Looking for presence of dominating attributes, it was found that particularly pain and payment seem to be dominating. As the Spearman rank correlations (Table 7) further explores, pain seems to be a dominating attribute especially for respondents with a short duration of illness, the younger birth cohorts, self-employed, and nonretired. These respondents might feel more limited and affected by the pain they experience, as they presumably have less experience with RA-related pain and have a more active life (they are working and they are younger) than the remaining groups of respondents. Payment seems to be dominating for elder cohorts, those who are not self-employed, the retired, and low-income respondents—overall respondents who might face a more limited budget and hence are more sensitive to expenditures. Risk of minor infection seems to be a dominating attribute for prescriptive drugs receivers. Indicators for surveys were not related to dominance on any attribute, which shows that the dominance pattern is constant across surveys. It is an open question to which extent people dominated on one feature and focused on that throughout, or to which extent their dominance rather expressed consistency.

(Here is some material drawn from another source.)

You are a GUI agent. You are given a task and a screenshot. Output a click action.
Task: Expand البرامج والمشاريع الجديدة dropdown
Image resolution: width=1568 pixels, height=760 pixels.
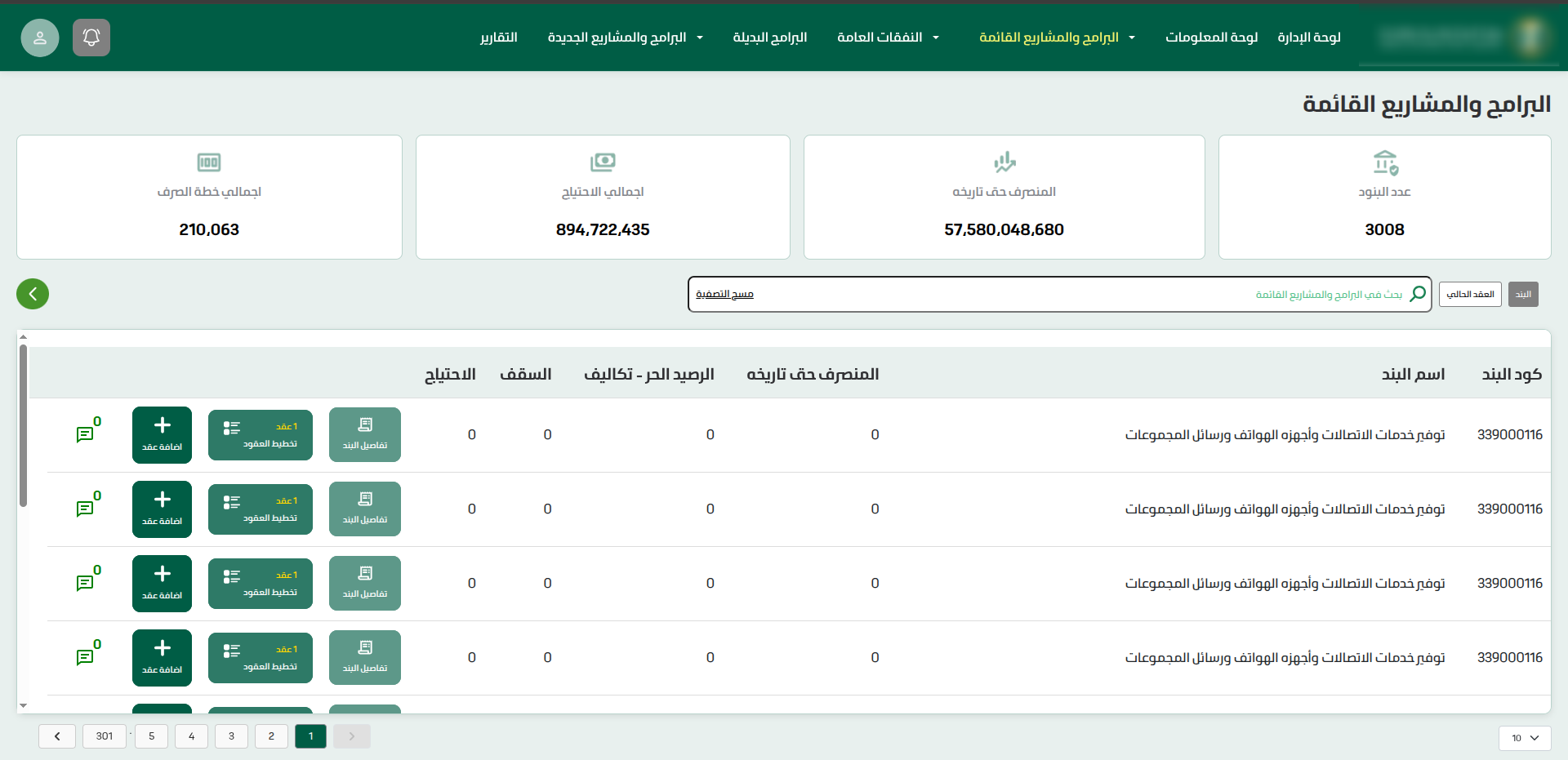point(625,38)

These two sources cannot be exactly separated by the data. Nevertheless, the highest dominating factor was only about 12%. Apart from being reassuring in itself, this figure serves as an upper limit to the extent of expressed dominance.
Study Limitations
The respondents participated in face-to-face interviews. This could be considered problematic from a theoretical point of view because the interviewer could have affected the outcome.
A more potential type of limitation may be that many surveys are now provided to respondents online. Hence, in theory, the results generated from face-to-face interviews could differ from this more objective type of setting.

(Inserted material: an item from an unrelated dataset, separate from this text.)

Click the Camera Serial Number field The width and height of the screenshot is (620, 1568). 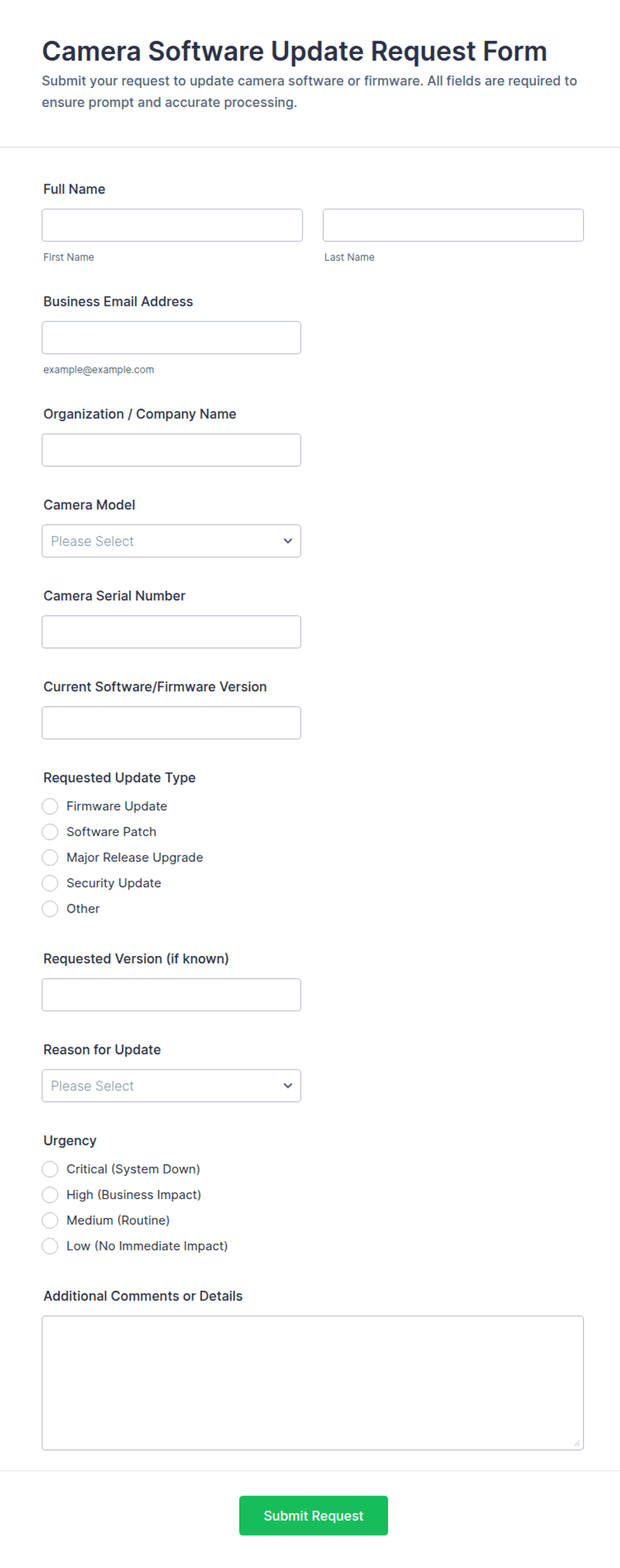pyautogui.click(x=171, y=632)
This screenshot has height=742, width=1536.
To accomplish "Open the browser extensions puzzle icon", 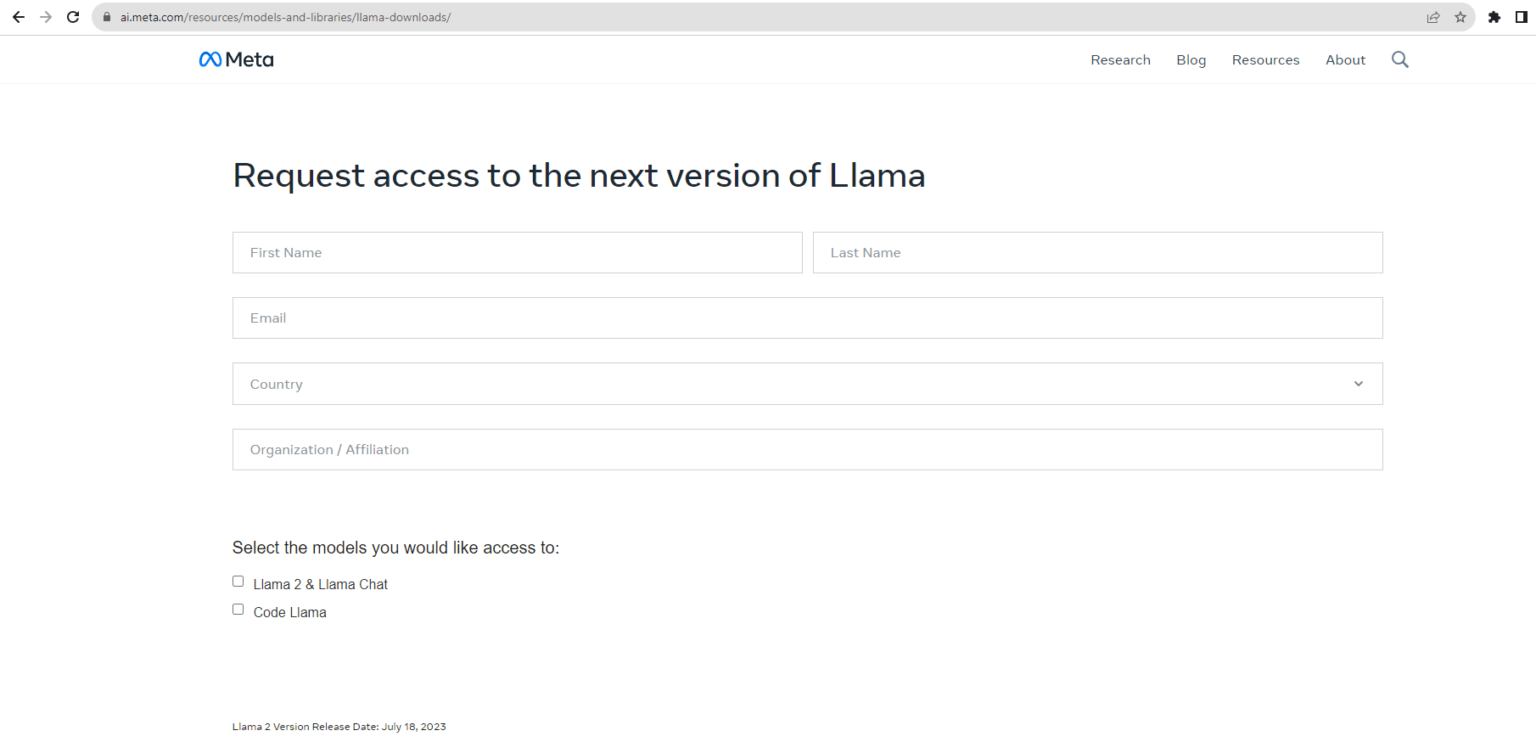I will [x=1494, y=17].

Even though several attributes are applied in this study, thereby increasing the complexity of choosing among the alternatives, it is possible that more complex surveys (particularly those that employ a Likert scale response format) may result in lower observed reliability than observed in this study.
Conclusion
This study demonstrated conjoint reliability over time in DCE at both the input and the output level. Future work investigating reliability in conjoint measurement using even more complex settings than in this survey, and more research on the effect of time on respondents' stated WTP (output reliability) is encouraged to further explore this important methodological issue.
Source of financial support: Financial support by the Danish Medical Research Council is acknowledged.